• Prompt:
Strip the pictures, then copy the remaining data exactly as it stands.

• Records for the task:
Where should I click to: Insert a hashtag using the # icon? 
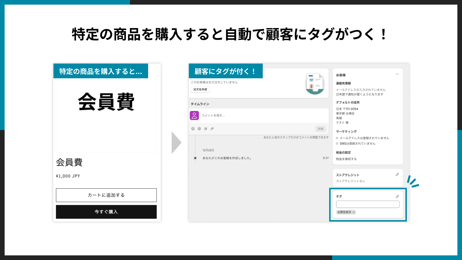(x=205, y=129)
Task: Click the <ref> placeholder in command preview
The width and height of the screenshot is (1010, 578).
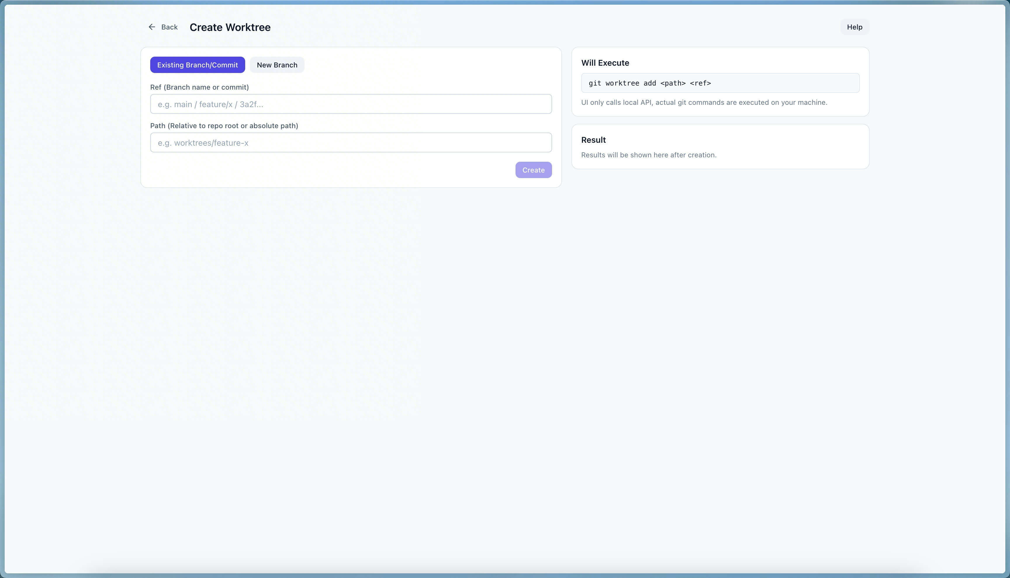Action: tap(700, 83)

• Answer area:
Where should I click to: Insert a hashtag using the # icon? 
(x=205, y=129)
Task: Click the <ref> placeholder in command preview
The width and height of the screenshot is (1010, 578).
Action: tap(700, 83)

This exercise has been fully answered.